■ REQUIREMENT ■
Take the line containing "Given: Click the MA(40) legend line marker" and every line after it to the end of the records, and copy them exactly, excluding pictures.
*** TASK INPUTS ***
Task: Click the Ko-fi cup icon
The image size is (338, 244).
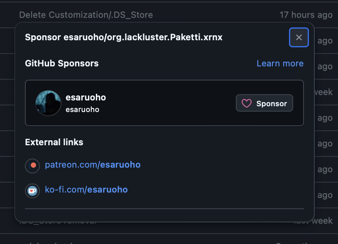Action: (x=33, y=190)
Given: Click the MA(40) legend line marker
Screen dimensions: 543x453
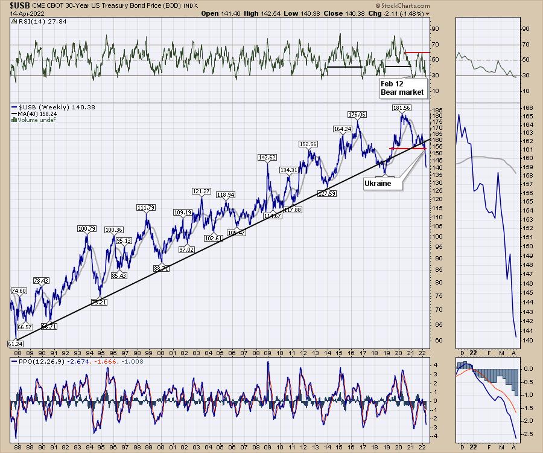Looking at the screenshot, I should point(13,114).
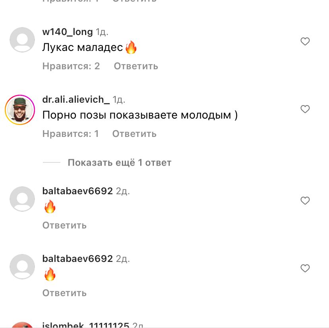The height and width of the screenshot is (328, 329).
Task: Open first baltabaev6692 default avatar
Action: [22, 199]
***
■ ANSWER SECTION ■
Given: Click the MA(40) legend line marker
Screen dimensions: 543x453
Looking at the screenshot, I should point(13,114).
The height and width of the screenshot is (328, 329).
Task: Open first baltabaev6692 default avatar
Action: [22, 199]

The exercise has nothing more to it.